De même, il ne ressort pas de l'article L 741-4 du code de l'entrée et du séjour des étrangers et du droit d'asile, imposant la prise en compte de l'état de vulnérabilité ou de handicap de l'étranger dans l'appréciation par l'autorité administrative du placement en rétention, que le préfet soit tenu d'une motivation spéciale sur la vulnérabilité de l'étranger, le contrôle de cette obligation relevant de la légalité interne de l'acte de placement.
En l'espèce l'arrêté de placement en rétention administrative est motivé notamment en relevant le parcours de l'intéressé, qu'il était célibataire sans charge de famille, puis qu'il avait déclaré lors de l'audition avoir une femme en situation irrégulière ; qu'il n'était pas dépourvu d'attaches dans son pays d'origine, qu'il a été assigné à résidence et n'a pas respecté son obligation de pointage mettant en avant son intention de se maintenir sur le territoire national, en infraction à l'obligation de quitter le territoire français du 21/03/2023, qu'il refuse de quitter le territoire national en allant jusqu'à indiquer «maintenant que je suis ici je reste » ; qu'il ne justifie pas d'une résidence stable, qu'il ne ressort pas du dossier qu'il souffrirait d'une pathologie incompatible avec la rétention, qu'il n'a pas porté à la connaissance de l'administration qu'il souffrirait d'un handicap ou d'une quelconque vulnérabilité.
Indépendamment de toute appréciation de fond, cette motivation est suffisante en soi, le préfet n'est pas tenu de motiver sa décision sur l'ensemble des critères de personnalité de l'étranger dés lors qu'il s'appuie sur des motifs suffisants pour justifier l'inanité du recours à l'assignation à résidence.
Sur l'absence de motivation du placement au local de rétention administrative de [Localité 5]
Le premier juge a rejeté ce moyen en relevant que :
« En l'espèce le préfet mentionne dans sa décision de placement en rétention que celui-ci se fera au local de rétention administratif en l'absence de place au centre de rétention administrative et cet élément se trouve con'rmé par un mail joint au dossier et mentionnant l'absence de place dans les CRA de [Localité 3] et [Localité 1]. »
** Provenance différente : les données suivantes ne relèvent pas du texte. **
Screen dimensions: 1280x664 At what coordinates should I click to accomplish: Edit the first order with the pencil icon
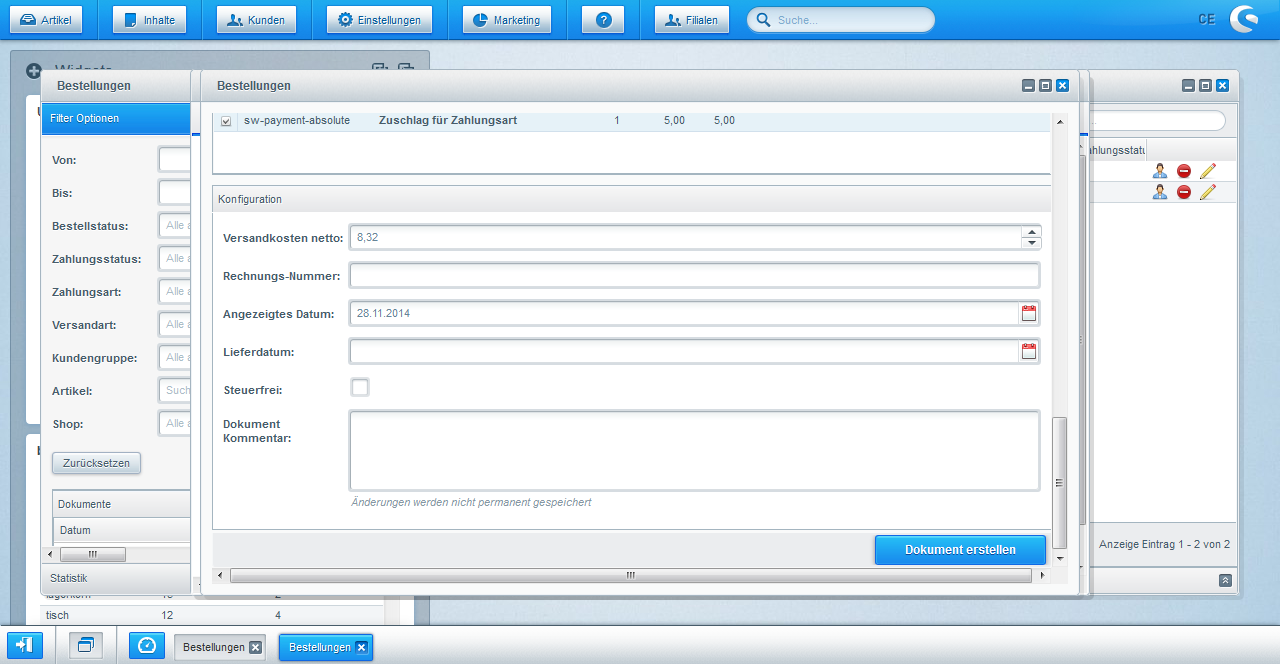click(x=1207, y=170)
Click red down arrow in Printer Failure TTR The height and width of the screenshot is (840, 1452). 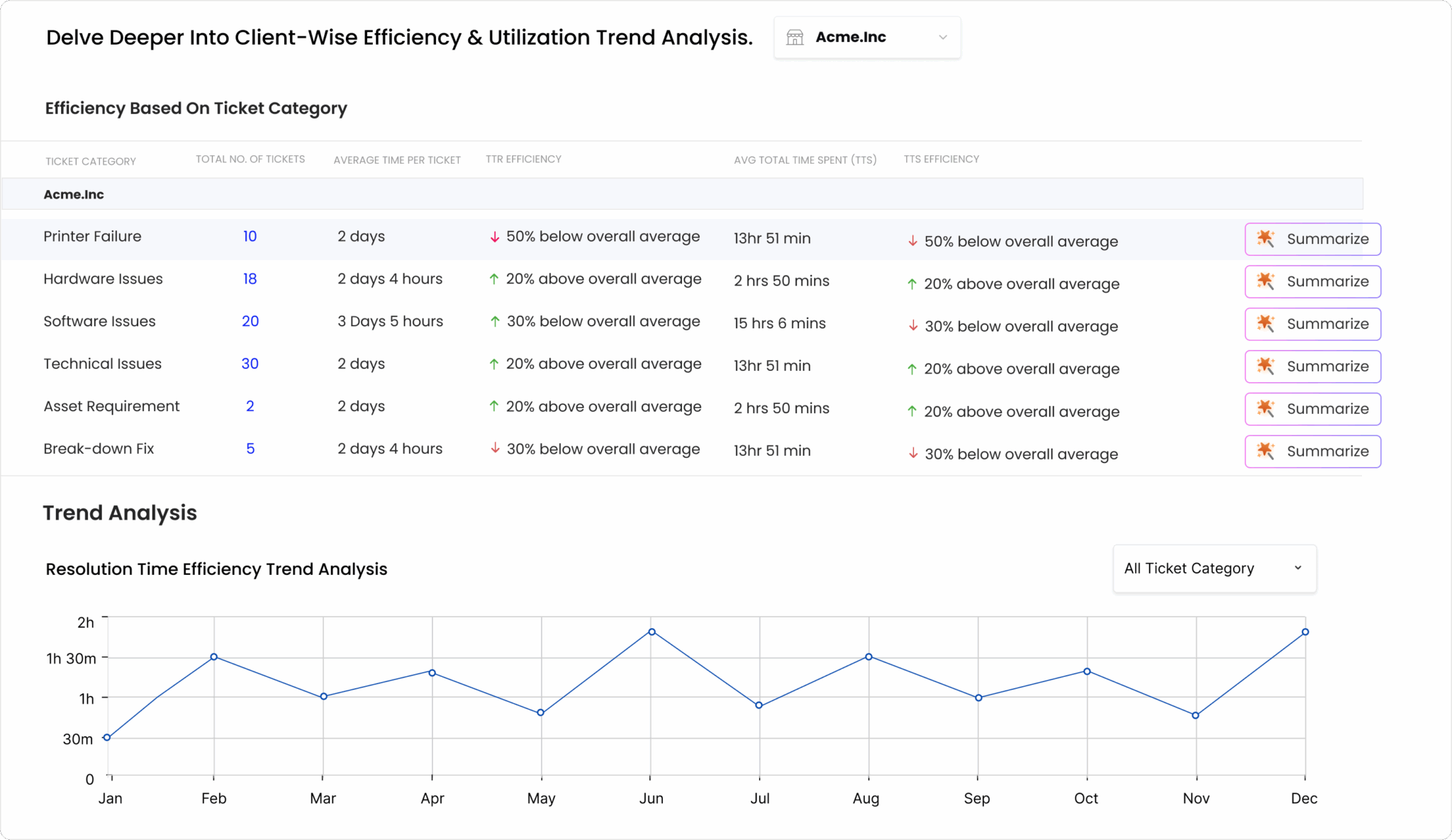(495, 237)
Sur ce point et en l'absence d'élément nouveau soumis à son appréciation, la juridiction d'appel estime que le premier juge, par des motifs pertinents qu'elle approuve et adopte au visa de l'article 955 du code de procédure civile, a fait une exacte appréciation des faits de la cause et du droit des parties. Y ajoutant que si l'intéressé produit une liste de 115 personnes présentent au centre de rétention de [Localité 3] à 8h54 le 12 décembre 2023, et une seconde liste mentionnant 111 personnes non datée, qui serait une liste du 13/12/2023, l'intéressé a été placé au local de rétention le 14 décembre 2023 au matin, et il n'est donc pas justifiée que ce jour-là il y avait des places de disponibles. En outre, il convient de rappeler que la capacité de totale est de 113 places de droit commun et 3 places dites Terro, et que la capacité fluctue en fonction des entrées et sorties, que le total n'est envoyé à la salle de commandement que le matin, il n'est donc pas avéré que lors du placement de l'intéressé au local de rétention, il y avait des places au contre de rétention, cela est d'ailleurs confirmé par un mail en date du 13/12/2023 de la DZPAF 59 produit par l'administration, indiquant que « les cra de la zone Nord sont complets Il n'y aucune possibilité de placement à ce jours pour ces dossiers » en réponse à une demande de place pour [G] et [C]. En outre, le placement en local de rétention de l'intéressé ne lui a causé aucun grief dans la mesure où il a pu exercer ses droits et qu'il a notamment exercer un recours contre l'arrêté de placement en rétention.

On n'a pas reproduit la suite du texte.